On Sunday at Coleraine, Riding High took out the Great Western Steeplechase giving him his second feature jumps win for the year as in May he also won the Australian Steeplechase at Sandown Lakeside.
“It’s not me, it’s Riding High as he’s so tough. I could do the same preparation with eight horses, and it wouldn’t work but it does with him as he’s so tough,” Dwyer said.
“He’s by Raise The Flag and like Ablaze he can just keep turning up and running well. They have strong constitutions.” Dwyer said.
Dwyer said the jumps calendar was basically split into two seasons so after Riding High won the Australian Steeplechase he gave him a couple of runs on the flat to keep him ticking over.
He said he was setting Riding High for next month’s South Australian Grand National Steeplechase he decided he better race him at Coleraine.

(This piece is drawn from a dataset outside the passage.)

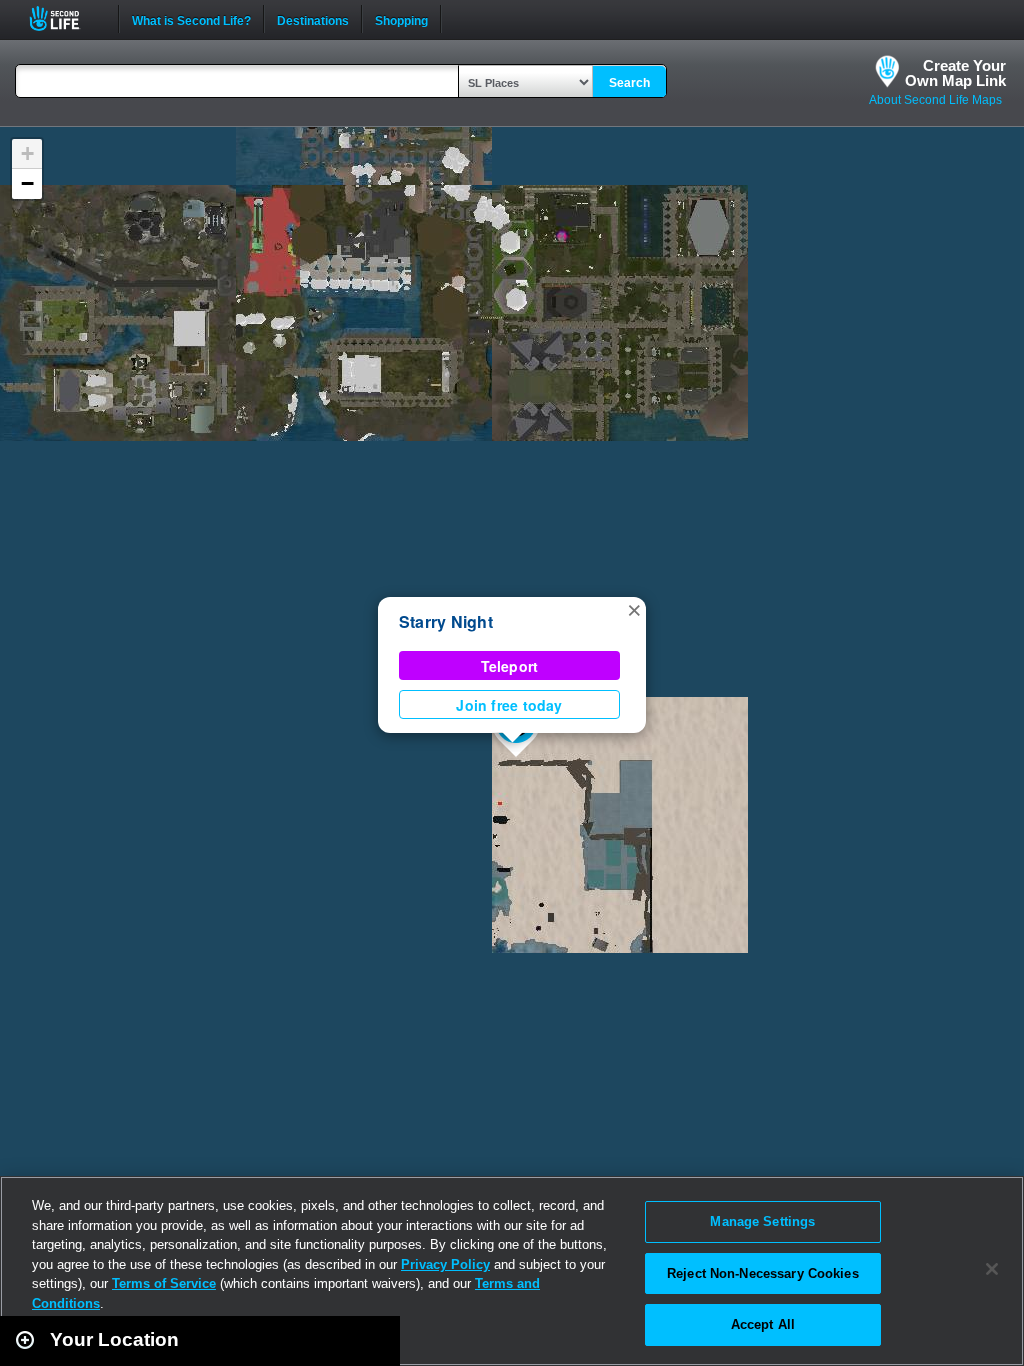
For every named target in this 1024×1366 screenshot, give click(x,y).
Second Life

Post the jumps season, Riding High would be sent for a spell and would come back next year and take on similar races.
He said the 4500 metres of Sunday week’s Ballarat Grand National Steeplechase was too far for Riding High and he would also be taking on a difficult race.

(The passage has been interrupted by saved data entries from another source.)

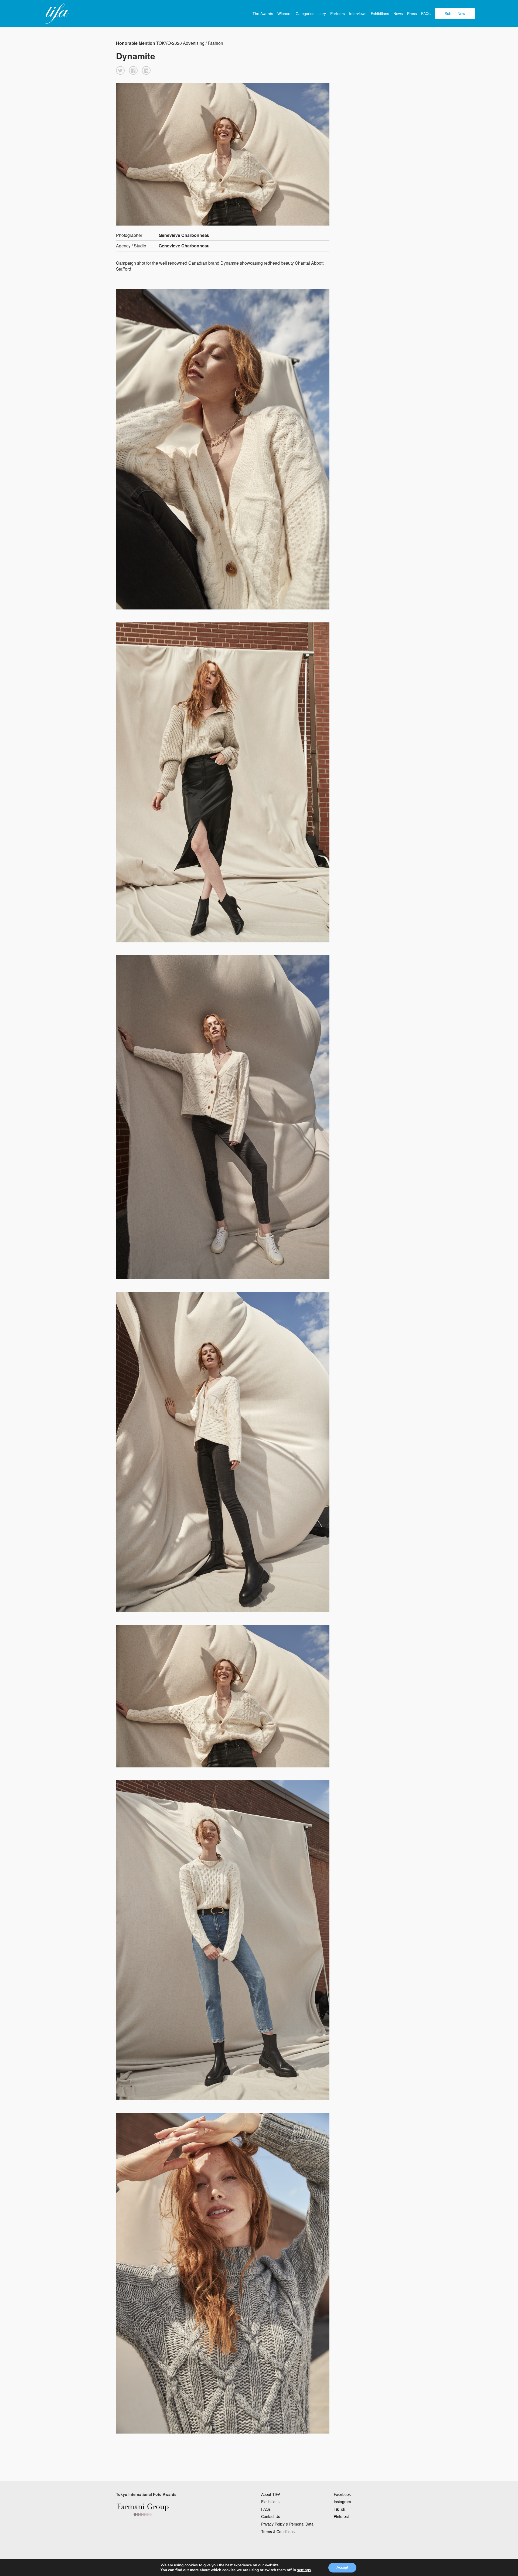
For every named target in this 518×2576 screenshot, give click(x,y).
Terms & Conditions (278, 2531)
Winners (284, 13)
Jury (322, 13)
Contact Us (270, 2516)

“3900 to 4000 metres pulls him up. Also, the Grand National Steeplechase looks like being a great race,” he said.
The Grand National Steeplechase could feature champion Kiwi Tallyho Twinkletoe taking on emerging star Social Element and last year’s winner Ablaze.

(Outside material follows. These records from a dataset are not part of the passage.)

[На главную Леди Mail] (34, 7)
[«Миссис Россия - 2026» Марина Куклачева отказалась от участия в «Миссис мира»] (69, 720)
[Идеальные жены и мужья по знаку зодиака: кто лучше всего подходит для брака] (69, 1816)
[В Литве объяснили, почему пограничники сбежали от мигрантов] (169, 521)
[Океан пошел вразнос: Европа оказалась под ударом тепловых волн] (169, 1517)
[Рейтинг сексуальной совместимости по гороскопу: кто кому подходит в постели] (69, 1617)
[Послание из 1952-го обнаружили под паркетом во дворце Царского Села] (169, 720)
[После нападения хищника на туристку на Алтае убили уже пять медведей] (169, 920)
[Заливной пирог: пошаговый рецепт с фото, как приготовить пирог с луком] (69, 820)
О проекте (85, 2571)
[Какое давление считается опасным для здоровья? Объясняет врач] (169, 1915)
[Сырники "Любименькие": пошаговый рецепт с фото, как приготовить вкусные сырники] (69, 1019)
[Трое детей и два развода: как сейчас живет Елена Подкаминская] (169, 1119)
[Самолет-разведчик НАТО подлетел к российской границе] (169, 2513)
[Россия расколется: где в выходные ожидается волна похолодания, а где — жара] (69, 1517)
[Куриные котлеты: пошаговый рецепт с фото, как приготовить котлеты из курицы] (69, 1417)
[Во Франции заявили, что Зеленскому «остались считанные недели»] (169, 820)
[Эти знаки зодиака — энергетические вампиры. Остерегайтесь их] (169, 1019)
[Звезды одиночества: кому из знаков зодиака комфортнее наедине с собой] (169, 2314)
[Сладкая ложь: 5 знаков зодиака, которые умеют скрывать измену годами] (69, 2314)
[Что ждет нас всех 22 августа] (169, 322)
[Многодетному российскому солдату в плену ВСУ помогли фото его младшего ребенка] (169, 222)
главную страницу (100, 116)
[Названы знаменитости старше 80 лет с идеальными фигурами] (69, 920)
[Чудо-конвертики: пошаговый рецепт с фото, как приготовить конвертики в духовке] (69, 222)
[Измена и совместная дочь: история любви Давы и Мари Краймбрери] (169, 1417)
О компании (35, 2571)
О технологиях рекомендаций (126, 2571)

Dwyer said Riding High’s rider Willie McCarthy helped get Riding High home for his narrow win.
“He balanced him up early. Then at the right time he improved his position and then in the last 200 metres he switched the whip from his right hand to his left hand. It was a polished display,” Dwyer said.
Riding High prevailed in a tight finish to defeat Zedman by a half head to win the Great Western Steeplechase.
The victory gave former Irish and American jumps jockey Willie McCarthy his third feature win since he started riding here six weeks ago as he was also successful in the Thackeray Steeplechase and the Grand National Hurdle.
The first two races at Coleraine, the maiden hurdles, were both won by promising first season jumpers in Cernan and Roland Garros.
Former handy flat performer Cernan, who was brought to Australia by Peter Moody, was recently sold by him to a syndicate put together by Eric Musgrove and his wife Inez and the family of long-time stable client Piers Morgan.
Cernan was perfectly ridden by Darryl Horner Junior who settled him behind the speed and timed his run to perfection to win.
Ciaron Maher and Dave Eustace prepared Roland Garros to win his second start over the hurdles and he had little trouble doing this.
Steve Pateman took the noted mudrunner to the lead from the outset, and he revealed on the Heavy 10 track to score by 11 lengths.
Karakoram continued a busy month with a tough win in the BM 120 hurdle over 3300 metres when he defeated the promising Sivar.
The Chris Hyland trained jumper was having his third start for the month as he finished fourth at Sandown lakeside on August 1 and then second to Eckhart at Coleraine on August 8.
Karakoram ridden by Arraon Lynch undefeated Sivar by four lengths with a gap of twenty lengths to the third placegetter Eckhart.